Greetings From New York City

Every story needs a starting point and this one is mine. I started boxing in 1981, started training people in 1991 and started saving people in 2001. I didn't run into burning buildings or pull people out of them. On September 11, 2001 I stood on the corner of Fulton and Church and watched a plane hit the second tower. The gym at that time was a few blocks away and I called my brother to tell him I didn't know if we were going to make it out. Fortunately we did. Others were not so fortunate. The night before I trained a 24 year old girl who worked in the Trade Center and was trying out boxing for the first time. She loved it and would be back the next day. Twelve hours later she was dead. Whatever illusions I had about life being fair died that day too. The game is rigged, we're all going to die one day. But today is not that day.
Boxing is a sport but it's also a philosophy, a religion and a tribe. We were created equal but we weren't born that way. Boxing levels the playing field. It's the poor man's opera.
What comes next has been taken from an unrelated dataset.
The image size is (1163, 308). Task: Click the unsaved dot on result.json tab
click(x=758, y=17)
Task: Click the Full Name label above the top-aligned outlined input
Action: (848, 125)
There's something that happens to people when they box that's very subtle and yet very profound. It changes who you are - your ego, into who you always were - your identity. You were always a fighter. We just show you how. This is my shrine to boxing, not as a sport but as a vocation. I don't think people choose boxing as a career as much as it chooses them. Give me your poor and huddled masses and I'll make fighters out of them. The story of boxing is the story of America. If you want to live in the land of the free you have to make this the home of the brave. Boxing supplies the tools.